Atareb, a town of about 20,000 in Aleppo province, became a ghost town two months ago when the army began heavy bombardment to try to root out rebels fighting to topple President Bashar al-Assad.
The shelling has not stopped since then, but many residents say they are tired of fleeing, only to find their next refuge becoming a target as well. A truce marking a Muslim holiday that was due to have come into effect on Friday crumbled almost before it began.
Across the country, Syrians have become weary at the 19-month revolt that has turned into civil war, and some are starting to head home instead of escaping across the borders.
With the economy in ruins, most are jobless and cannot afford to travel. Turkey is now letting in only Syrians with passports, and conditions at the ramshackle displacement camps inside the country are so bad that many poorer Syrians prefer to risk staying at home.
TRAIL OF DESTRUCTION
Locals estimate about 30 percent of residents have returned to Atareb. Bakeries are open and vendors lay out their vegetables for sale along charred storefronts in the town's marketplace, the rooftops riddled by sprays of shrapnel.
Ignoring the danger, one man has decided to rebuild. Hassan Saeed, a portly man in a grey robe, watches three young men layer wet concrete along the second floor. He is desperate to reopen his chicken roastery.
"A rich man can afford to wait for the shelling to stop, but I need to work. I have eight children to feed," he said.
More than 32,000 people have died in the unrest, a number that has rapidly escalated since Assad's forces began to use air power to strike at rebel-held areas.
"These days, we are happy when it is just mortar bombs or rockets instead of the jets. Every day we get hit with something. You never know what it will be," says Mohammed Sayed, a greying 50-year-old resident. He sits on his rusted motor bike, examining the damage on his street.
Several houses have collapsed, spewing their contents out and leaving a trail of destroyed lives - a baby's shirt, tattered papers, a spoon.

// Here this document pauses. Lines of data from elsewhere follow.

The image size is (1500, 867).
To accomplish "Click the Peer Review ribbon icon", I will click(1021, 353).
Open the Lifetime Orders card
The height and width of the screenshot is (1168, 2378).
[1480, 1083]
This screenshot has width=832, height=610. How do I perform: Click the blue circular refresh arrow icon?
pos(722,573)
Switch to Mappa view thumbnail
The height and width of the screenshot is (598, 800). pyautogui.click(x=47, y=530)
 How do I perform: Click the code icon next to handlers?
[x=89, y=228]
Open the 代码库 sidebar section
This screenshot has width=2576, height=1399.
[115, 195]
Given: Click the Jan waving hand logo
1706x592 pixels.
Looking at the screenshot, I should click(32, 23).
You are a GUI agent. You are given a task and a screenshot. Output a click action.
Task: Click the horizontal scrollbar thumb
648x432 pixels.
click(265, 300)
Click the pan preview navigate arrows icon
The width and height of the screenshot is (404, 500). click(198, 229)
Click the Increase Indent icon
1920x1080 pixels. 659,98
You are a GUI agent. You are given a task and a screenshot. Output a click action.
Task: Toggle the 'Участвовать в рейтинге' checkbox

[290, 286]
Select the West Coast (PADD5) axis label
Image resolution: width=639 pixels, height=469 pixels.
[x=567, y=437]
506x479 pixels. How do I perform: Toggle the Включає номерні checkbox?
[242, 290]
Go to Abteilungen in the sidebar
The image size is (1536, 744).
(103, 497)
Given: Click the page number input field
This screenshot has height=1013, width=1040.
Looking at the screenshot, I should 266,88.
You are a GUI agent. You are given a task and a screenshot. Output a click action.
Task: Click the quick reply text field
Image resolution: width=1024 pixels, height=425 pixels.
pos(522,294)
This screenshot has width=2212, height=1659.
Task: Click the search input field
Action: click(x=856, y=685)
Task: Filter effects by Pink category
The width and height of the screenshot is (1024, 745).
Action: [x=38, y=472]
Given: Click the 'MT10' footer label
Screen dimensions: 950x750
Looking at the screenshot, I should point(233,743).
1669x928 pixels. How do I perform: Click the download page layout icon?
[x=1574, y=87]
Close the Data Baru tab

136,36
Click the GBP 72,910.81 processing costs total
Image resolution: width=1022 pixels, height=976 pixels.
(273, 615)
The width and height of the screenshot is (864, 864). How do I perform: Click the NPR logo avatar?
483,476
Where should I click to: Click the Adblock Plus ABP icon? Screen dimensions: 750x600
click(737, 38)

"That was a vacuum bomb. They drop it from a plane and for 20 seconds nothing, then you hear it sucks up the air and bam! Everything collapses," Sayed said.
Dana's family is the only one on her street. A third of the houses are now only dusty piles of rubble.
"We rented a house in a safe area closer to the border for a month but we couldn't afford it any more. I sold all of my jewelry and got about 25,000 lira ($370) for it. But now I only have 5,000 left and my husband still can't find a job," she said.
Wealthier residents have sent food and water to those who have returned. Atareb has not had electricity or running water in more than a month.
Many blame the army, but others accuse the rebel Free Syrian Army for bringing them trouble.
"Everywhere these rebels go, they bring destruction," says a woman swathed in black, cradling her baby in the doorway, surrounded by rubble. Houses on either side have toppled onto hers like dominos.
"The situation speaks for itself. It is up to God's will now. Any moment, we could be next," she says. "But I won't leave my country, and I won't leave home. We are half-dead already. At some point, your hope is just to die with some dignity."
(Editing by Dominic Evans and Alison Williams)
Source: http://news.yahoo.com/nowhere-left-run-syrians-under-siege-122005652.html
long beach state beasley trailblazers michael beasley jermaine jones hbo luck unc asheville
No comments:
Post a Comment
Note: Only a member of this blog may post a comment.